6 thoughts on “On Labor Day

  1. Seth’s right.
    I’ve been working for myself since I was a teenager. That’s meant being totally into whatever I’m doing no matter what day of the week it was. The middle of the week could also be my break or weekend time. It’s your own rhythm when you’re fully responsible.
    heh …could this all be because I was (fact) born on Labor Day?
    Vera

  2. I leave this here only because I couldn’t on Seth’s site but while i appreciate his point, he’s displaying an astonishing amount of elitest thinking. Too say that the majority of American’s don’t do “hard work” (and then cite that 35% of American’s have deskjobs; obviously not a majority) is absurd and shows a depressing lack of awareness for America’s present economy and the difficulties faced by millions of Americans.

  3. I know I’m not the smartest guy alive (to put it mildly), but he seems to not have a point. He moves from working on Labor Day to a “kids these days” rant to bending semantics with “the new hard work is taking risks.” What was he trying to achieve with this article?
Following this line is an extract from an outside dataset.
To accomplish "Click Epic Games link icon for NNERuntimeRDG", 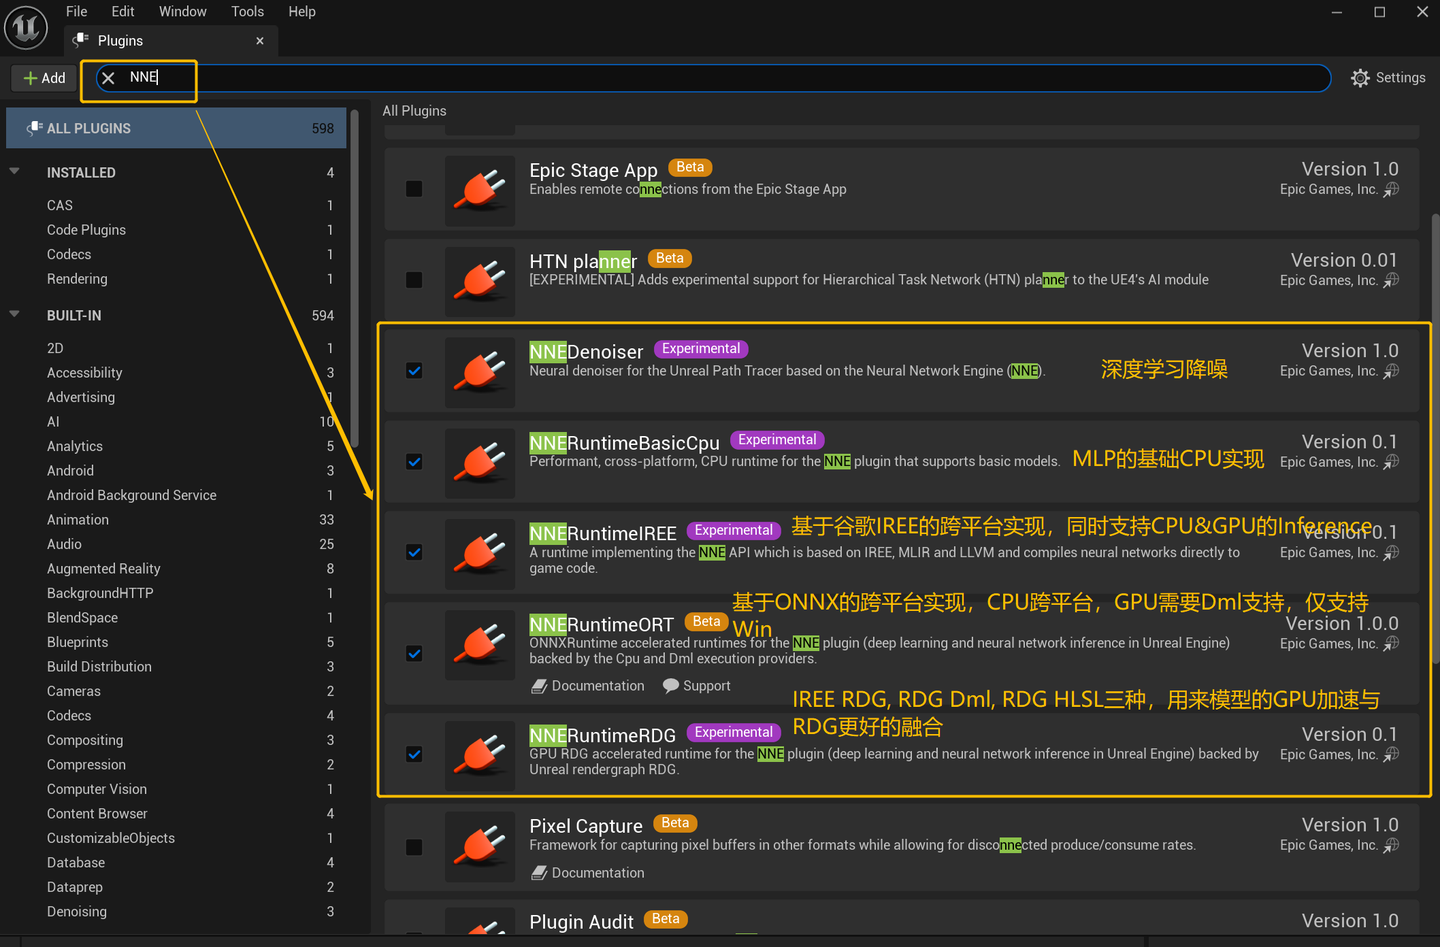I will pos(1391,755).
    First I’ll say that even if 35% of people have desk jobs, that means 65% don’t. I’m assuming he didn’t just pull some statistic out of the blue. I know people with labor jobs.

    Taking risks is good for some people, like Matt, who took a risk and ended up making some of the most used software and services on the web. But that doesn’t mean everybody should just because some people can make good decisions and have the opportunities given to them. For me, taking risks isn’t the hard part; it’s living with the consequences of those risks that’s the hard part.

    Just one more thing: programming is hard work. No, it’s not manual labor hard, but it’s finding solutions to problems and trying various ways to implement them until something works. It’s not physically straining, but it is mentally straining; perhaps not to most programmers, but certainly to me.